**EXTRACTED DATA**
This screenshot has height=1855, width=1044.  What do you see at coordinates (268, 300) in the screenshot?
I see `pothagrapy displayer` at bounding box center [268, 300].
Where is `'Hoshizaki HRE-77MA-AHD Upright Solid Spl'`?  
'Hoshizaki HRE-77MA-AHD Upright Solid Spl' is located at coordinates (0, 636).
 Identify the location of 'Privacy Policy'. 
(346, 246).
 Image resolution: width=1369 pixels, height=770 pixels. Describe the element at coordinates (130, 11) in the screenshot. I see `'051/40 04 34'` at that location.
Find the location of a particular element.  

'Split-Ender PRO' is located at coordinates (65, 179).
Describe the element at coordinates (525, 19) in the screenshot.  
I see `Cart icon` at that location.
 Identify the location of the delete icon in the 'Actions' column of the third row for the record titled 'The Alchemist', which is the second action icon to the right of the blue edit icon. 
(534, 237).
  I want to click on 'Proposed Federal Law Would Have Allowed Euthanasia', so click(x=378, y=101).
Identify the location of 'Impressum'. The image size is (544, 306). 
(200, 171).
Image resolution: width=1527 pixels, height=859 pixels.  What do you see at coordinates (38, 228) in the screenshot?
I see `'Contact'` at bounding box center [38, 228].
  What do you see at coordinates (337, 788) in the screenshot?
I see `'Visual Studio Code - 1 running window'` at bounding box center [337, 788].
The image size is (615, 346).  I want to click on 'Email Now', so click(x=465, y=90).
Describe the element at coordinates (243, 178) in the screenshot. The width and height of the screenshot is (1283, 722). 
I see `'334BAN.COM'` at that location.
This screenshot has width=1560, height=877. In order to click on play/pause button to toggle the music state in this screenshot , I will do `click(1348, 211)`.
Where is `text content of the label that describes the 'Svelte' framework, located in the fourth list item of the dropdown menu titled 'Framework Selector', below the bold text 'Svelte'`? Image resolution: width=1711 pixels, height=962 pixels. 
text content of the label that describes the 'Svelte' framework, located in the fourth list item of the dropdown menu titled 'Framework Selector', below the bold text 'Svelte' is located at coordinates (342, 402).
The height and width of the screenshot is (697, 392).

**EXERCISE AIM**
Copy out the rows above verbatim, from the line with "Identify the location of the" to the line with "I want to click on 'Proposed", including both of those lines.

**WRITTEN ANSWER**
 Identify the location of the delete icon in the 'Actions' column of the third row for the record titled 'The Alchemist', which is the second action icon to the right of the blue edit icon. 
(534, 237).
  I want to click on 'Proposed Federal Law Would Have Allowed Euthanasia', so click(x=378, y=101).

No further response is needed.